Sometimes, you get your best ideas from the people you are attempting to teach.
Yesterday, I gave a talk at a business convention and focused many of my remarks on email etiquette at work. As you know, I’m pretty passionate about this subject and even developed a training/edu-taining DVD (The Dirty Dozen Rules Of Email Etiquette).
My first piece of advice is “Don’t give bad news over email.” Why? Email is a weak channel of communication when it comes to conveying your intentions. This is true based on decades of communications research.
Dr. Albert Mehrabian at the University of California has studied how humans decode intentions throughout his career. His findings suggest that email is a terrible way to convey intentions. It may deliver data and simple answers, but it doesn't deliver a fraction of the communication power of a phone call or face to face meeting. Consider this graphic:
What does this mean? If you have bad news, criticism or emotional charged things to say, pick up the phone or see them face to face. This way they will understand you are a coach, not a dictator.
After my talk, an audience member approached me with a wonderful suggestion: Don’t give good news over email, either. Same reason: Email waters down the message. Additionally, email is so weak as a channel, your recipient might confuse your good news with jealousy, envy or snarkiness. “I thought you’d like to know, you got the promotion” over a blackberry could have many meanings. But a phone call with your authentic enthusiasm saying, “Dude, you got the big job!!!” conveys all the excitement and allows the moment to be powerful. Great idea.

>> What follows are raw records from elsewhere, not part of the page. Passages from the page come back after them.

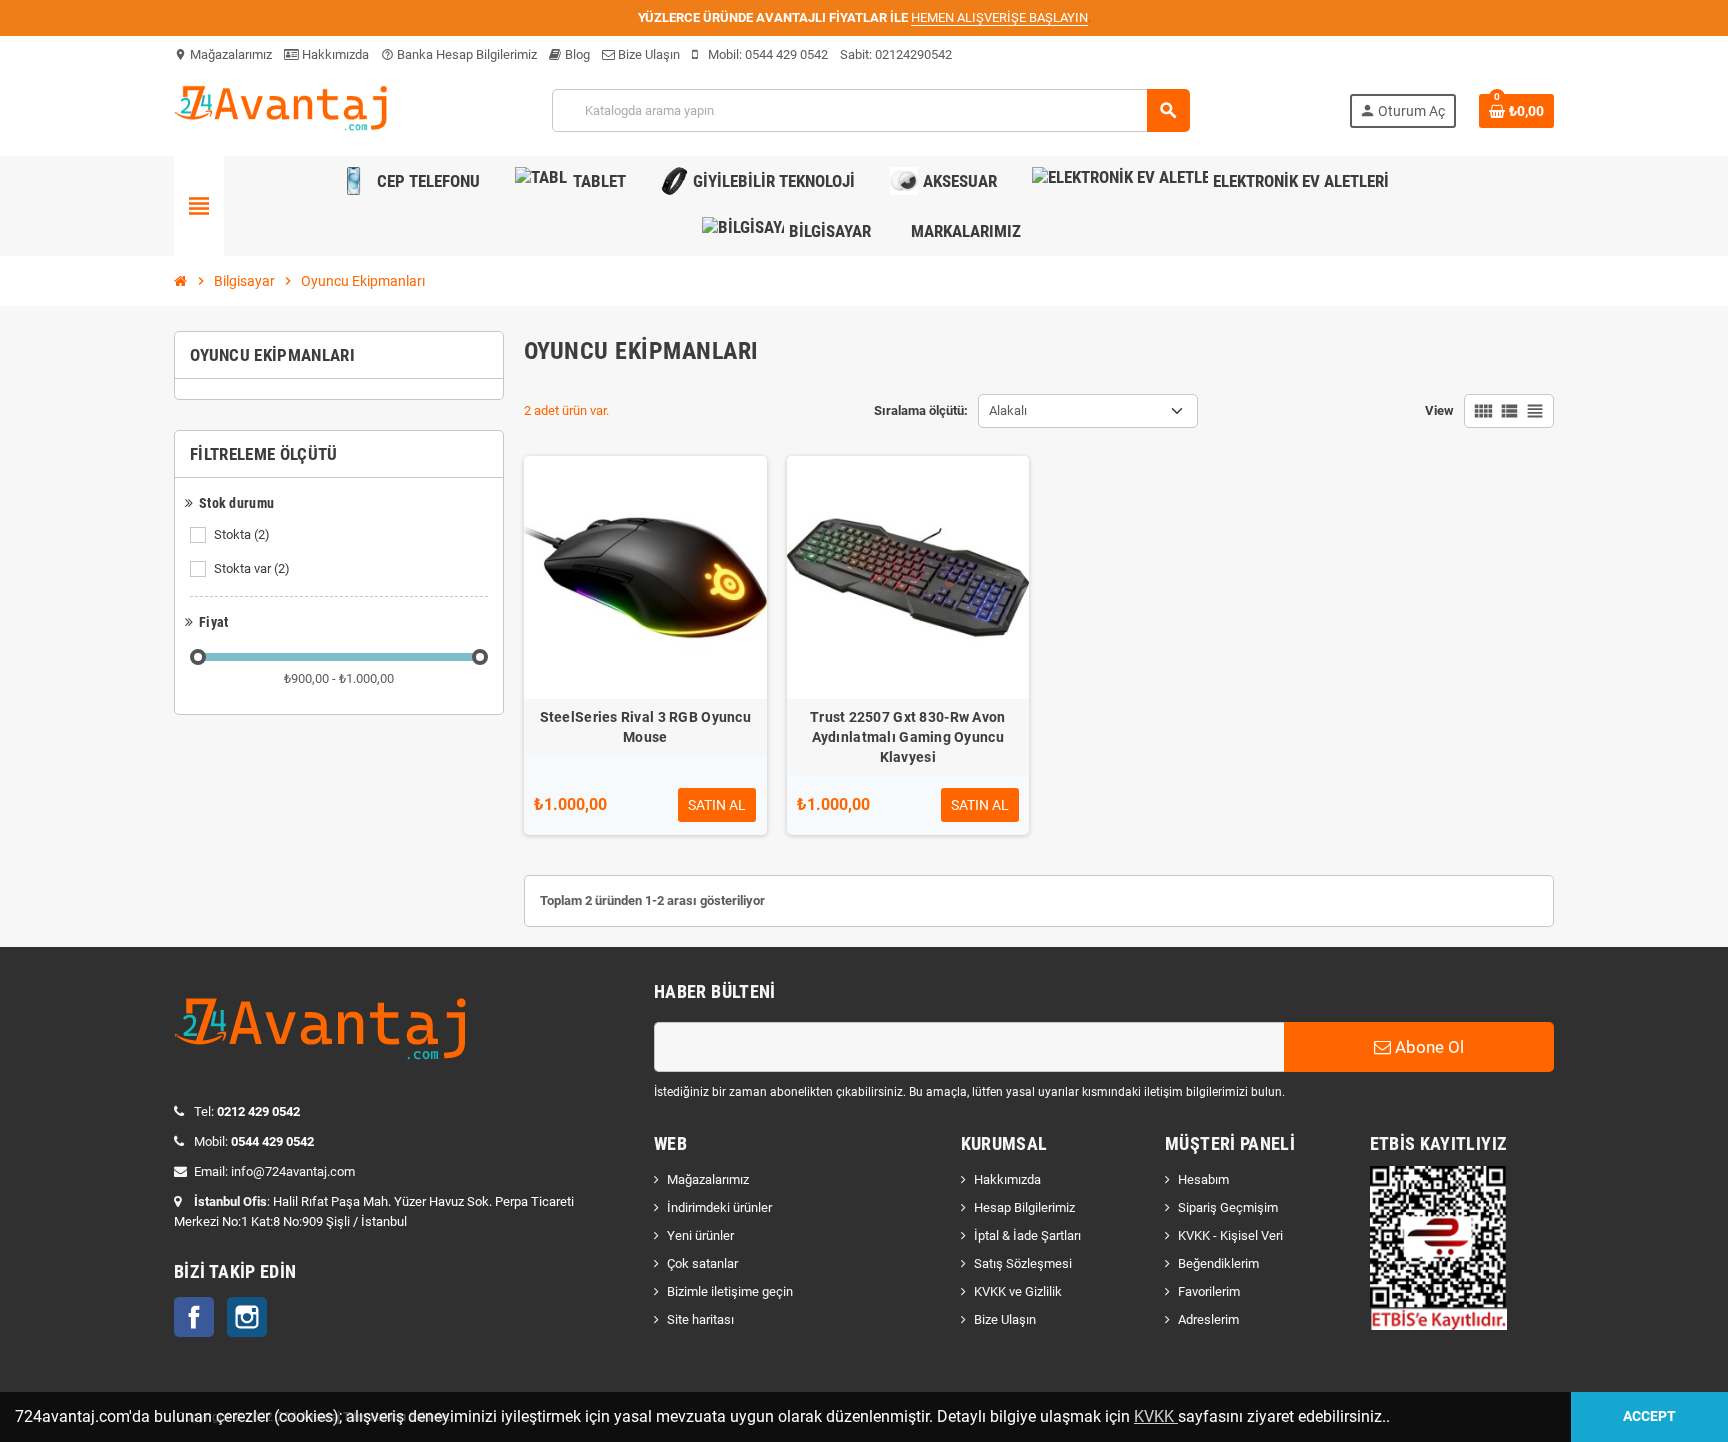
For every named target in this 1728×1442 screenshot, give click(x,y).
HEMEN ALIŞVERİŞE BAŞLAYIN (999, 17)
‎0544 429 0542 (786, 54)
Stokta (242, 534)
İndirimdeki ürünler (719, 1207)
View (1439, 410)
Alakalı (1008, 410)
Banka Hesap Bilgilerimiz (459, 54)
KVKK (1156, 1416)
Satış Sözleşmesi (1023, 1263)
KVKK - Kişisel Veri (1230, 1235)
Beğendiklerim (1218, 1263)
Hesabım (1203, 1179)
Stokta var (252, 568)
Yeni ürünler (700, 1235)
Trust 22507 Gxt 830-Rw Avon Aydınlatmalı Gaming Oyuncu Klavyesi (908, 737)
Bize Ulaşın (647, 54)
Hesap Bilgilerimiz (1024, 1207)
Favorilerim (1209, 1291)
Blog (576, 54)
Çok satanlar (702, 1263)
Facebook (194, 1317)
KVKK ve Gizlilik (1018, 1291)
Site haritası (700, 1319)
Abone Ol (1427, 1047)
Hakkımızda (334, 54)
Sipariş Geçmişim (1228, 1207)
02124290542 (913, 54)
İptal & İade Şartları (1027, 1235)
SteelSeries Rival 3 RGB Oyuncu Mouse (645, 727)
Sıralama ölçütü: (921, 410)
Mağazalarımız (223, 54)
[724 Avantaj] (283, 109)
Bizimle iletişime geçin (730, 1291)
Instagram (247, 1317)
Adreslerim (1208, 1319)
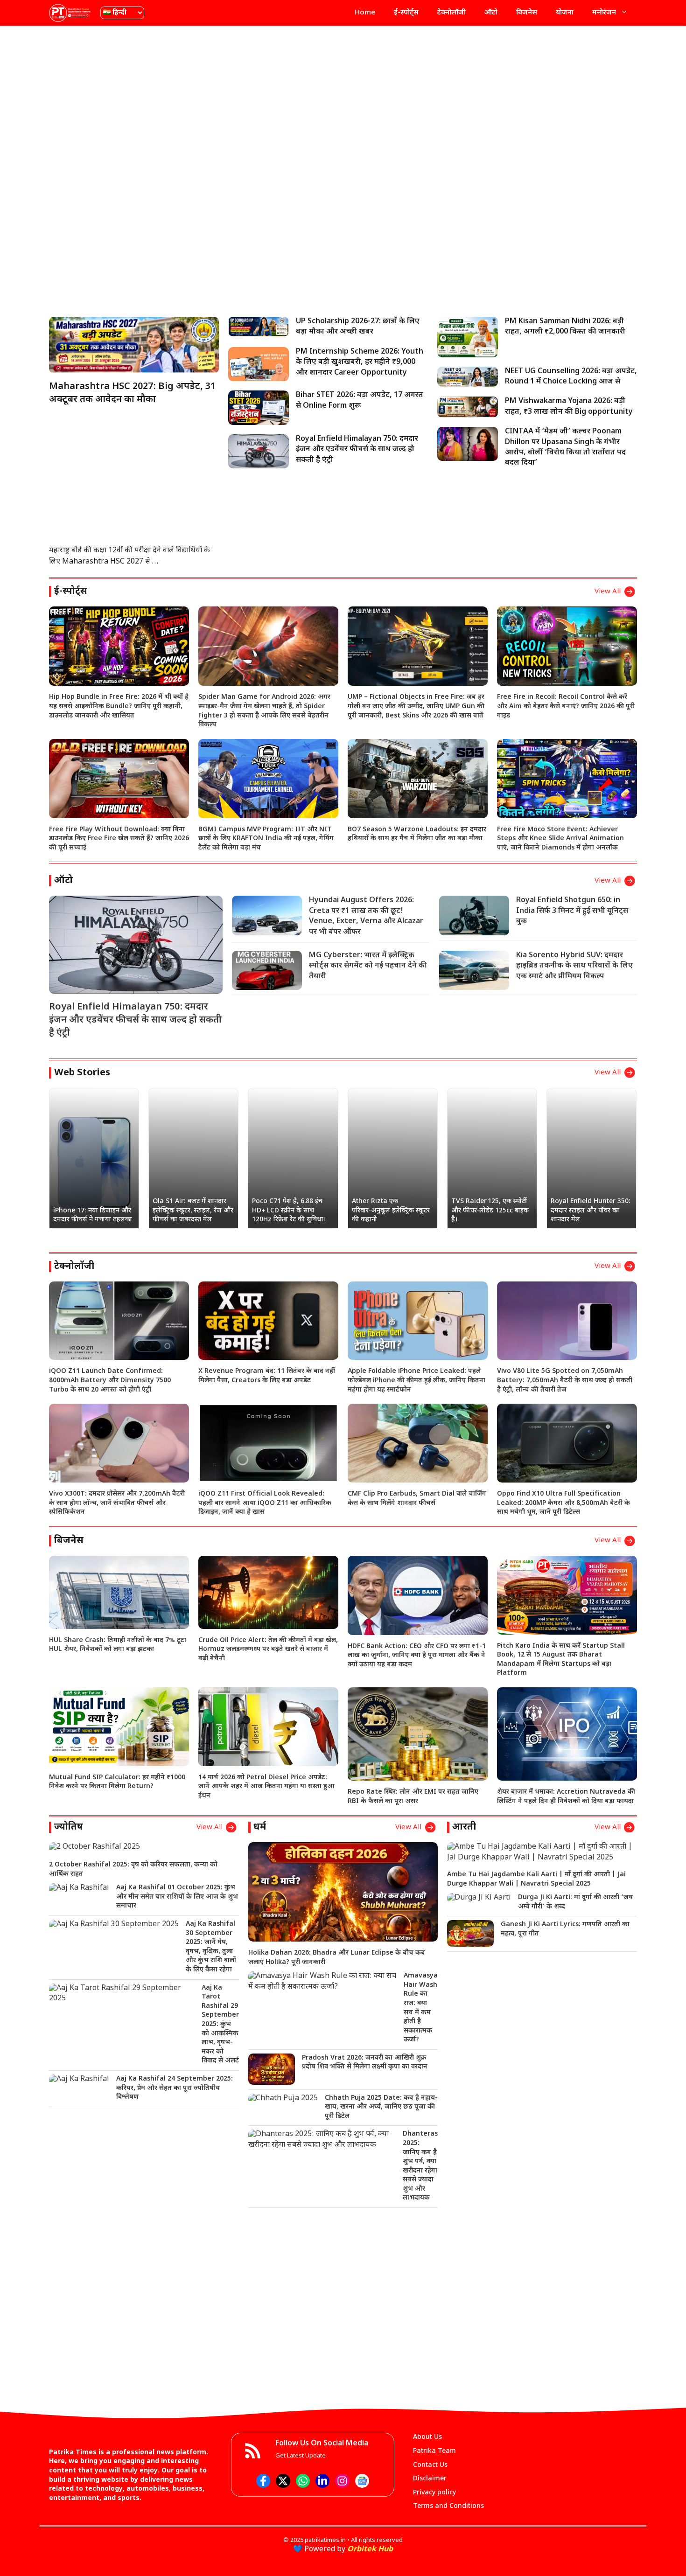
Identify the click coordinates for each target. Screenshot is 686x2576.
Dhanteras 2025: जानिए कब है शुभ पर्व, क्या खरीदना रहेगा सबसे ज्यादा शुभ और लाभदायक (420, 2166)
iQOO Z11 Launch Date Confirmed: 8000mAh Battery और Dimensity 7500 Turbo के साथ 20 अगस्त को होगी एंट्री (110, 1380)
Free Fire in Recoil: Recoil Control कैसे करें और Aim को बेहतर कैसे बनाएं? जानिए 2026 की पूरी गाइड (566, 706)
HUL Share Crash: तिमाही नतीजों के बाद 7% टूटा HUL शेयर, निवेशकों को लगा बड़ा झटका (117, 1645)
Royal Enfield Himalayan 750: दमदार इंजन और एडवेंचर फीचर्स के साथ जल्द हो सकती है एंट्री (357, 449)
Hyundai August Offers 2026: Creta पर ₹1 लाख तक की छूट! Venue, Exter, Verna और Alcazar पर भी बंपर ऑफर (366, 916)
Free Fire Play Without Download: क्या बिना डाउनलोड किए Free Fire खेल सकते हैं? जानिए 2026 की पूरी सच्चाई (119, 838)
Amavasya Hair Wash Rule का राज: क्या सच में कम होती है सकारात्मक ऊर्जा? (421, 2007)
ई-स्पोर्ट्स (406, 12)
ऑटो (490, 12)
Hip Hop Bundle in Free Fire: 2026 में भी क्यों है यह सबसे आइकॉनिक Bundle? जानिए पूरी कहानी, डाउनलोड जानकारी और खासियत (119, 706)
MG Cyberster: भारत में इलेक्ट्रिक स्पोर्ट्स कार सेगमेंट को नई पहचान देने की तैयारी (368, 966)
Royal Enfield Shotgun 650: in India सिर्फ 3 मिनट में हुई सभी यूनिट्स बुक (572, 911)
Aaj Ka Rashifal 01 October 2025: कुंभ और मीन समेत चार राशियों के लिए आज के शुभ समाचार (177, 1896)
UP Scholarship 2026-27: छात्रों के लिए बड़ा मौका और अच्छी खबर (358, 327)
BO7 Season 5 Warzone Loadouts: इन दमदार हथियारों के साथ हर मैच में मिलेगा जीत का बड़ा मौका (417, 834)
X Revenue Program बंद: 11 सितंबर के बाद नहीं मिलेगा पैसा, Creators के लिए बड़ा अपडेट (266, 1376)
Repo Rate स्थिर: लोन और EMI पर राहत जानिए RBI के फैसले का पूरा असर (413, 1797)
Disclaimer (430, 2478)
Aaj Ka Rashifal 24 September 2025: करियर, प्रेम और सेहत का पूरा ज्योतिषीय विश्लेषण (174, 2088)
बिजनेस (526, 12)
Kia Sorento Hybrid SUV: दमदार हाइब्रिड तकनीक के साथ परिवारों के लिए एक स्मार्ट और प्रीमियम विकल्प (574, 966)
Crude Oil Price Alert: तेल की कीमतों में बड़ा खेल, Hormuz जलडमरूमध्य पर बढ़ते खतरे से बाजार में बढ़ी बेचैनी (268, 1649)
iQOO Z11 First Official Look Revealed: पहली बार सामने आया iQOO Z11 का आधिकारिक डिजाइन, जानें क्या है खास (264, 1503)
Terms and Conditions (448, 2506)
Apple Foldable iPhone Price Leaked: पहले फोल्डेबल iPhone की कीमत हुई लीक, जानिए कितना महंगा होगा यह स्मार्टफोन (416, 1380)
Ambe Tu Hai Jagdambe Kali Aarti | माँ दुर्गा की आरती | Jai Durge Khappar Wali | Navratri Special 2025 (536, 1879)
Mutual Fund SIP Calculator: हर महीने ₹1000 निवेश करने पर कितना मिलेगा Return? (117, 1782)
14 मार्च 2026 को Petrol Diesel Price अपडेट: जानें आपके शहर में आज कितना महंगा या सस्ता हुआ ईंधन (266, 1786)
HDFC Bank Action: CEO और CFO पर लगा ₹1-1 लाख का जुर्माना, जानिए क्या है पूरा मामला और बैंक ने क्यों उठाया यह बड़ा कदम (417, 1655)
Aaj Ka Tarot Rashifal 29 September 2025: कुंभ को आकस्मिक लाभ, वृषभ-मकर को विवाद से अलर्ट (220, 2025)
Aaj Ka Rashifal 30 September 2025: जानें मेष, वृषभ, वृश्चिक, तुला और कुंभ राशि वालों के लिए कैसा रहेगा (211, 1947)
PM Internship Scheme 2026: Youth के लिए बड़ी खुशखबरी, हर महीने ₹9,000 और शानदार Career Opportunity (359, 362)
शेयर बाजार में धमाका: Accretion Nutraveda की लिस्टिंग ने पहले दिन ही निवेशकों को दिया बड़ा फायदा (566, 1797)
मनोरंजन (604, 12)
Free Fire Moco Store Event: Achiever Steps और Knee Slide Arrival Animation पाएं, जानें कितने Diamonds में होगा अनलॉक (560, 838)
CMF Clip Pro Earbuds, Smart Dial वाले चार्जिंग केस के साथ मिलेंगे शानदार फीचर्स (417, 1499)
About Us (427, 2437)
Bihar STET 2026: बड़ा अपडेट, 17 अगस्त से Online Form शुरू (359, 400)
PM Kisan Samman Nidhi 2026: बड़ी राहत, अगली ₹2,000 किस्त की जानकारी (565, 327)
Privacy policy (434, 2492)
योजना (565, 12)
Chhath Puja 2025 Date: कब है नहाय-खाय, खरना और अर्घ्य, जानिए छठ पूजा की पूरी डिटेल (381, 2107)
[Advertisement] (343, 100)
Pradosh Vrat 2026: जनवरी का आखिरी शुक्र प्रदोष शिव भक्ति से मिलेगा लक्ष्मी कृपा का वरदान (364, 2063)
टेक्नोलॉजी (451, 12)
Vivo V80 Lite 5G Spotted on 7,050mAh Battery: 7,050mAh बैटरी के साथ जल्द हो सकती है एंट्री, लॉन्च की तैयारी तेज (564, 1380)
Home (365, 12)
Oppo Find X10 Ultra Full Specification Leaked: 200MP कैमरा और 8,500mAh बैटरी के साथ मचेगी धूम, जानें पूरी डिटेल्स (563, 1503)
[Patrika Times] (70, 13)
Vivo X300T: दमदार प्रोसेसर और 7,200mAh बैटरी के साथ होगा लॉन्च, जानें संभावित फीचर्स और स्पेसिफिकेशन (117, 1503)
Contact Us (430, 2465)
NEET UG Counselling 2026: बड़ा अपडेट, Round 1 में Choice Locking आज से (571, 377)
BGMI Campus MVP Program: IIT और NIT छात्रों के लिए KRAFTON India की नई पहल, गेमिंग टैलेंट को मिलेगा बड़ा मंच (266, 838)
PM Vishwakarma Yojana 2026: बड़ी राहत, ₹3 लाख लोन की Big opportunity (569, 407)
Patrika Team (434, 2451)
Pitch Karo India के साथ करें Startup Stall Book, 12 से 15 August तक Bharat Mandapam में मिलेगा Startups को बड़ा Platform (561, 1660)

Good for you for encouraging people not to give bad or good news via email. We need to "man up" and do the the difficult either face to face or, at least, on the phone. And that works for good news, too. Otherwise the person with good news, doesn't get the joy of hearing the enthusiastic responses of support.
Susan RoAne author How To Work a Room
Posted by: Susan RoAne | April 30, 2008 at 07:59 PM
So glad to read your caution about giving bad news over email. I wrote about that in my last three books in simple terms: just because it's easy, doesn't make it right.
As for goods on good news, I'd agree that it, too, is best done either F2F or Phone to phone. That is really the only way the good news bearer can HEAR the supportive, excited and enthusiastic response. And that feels wonderful!
Posted by: Susan RoAne | April 30, 2008 at 07:55 PM
I'm a big fan of yours, but I have to disagree on this. I'd much rather get people's good news by email.
If you give me good news by email, I can save it. Better still, I can forward it to others.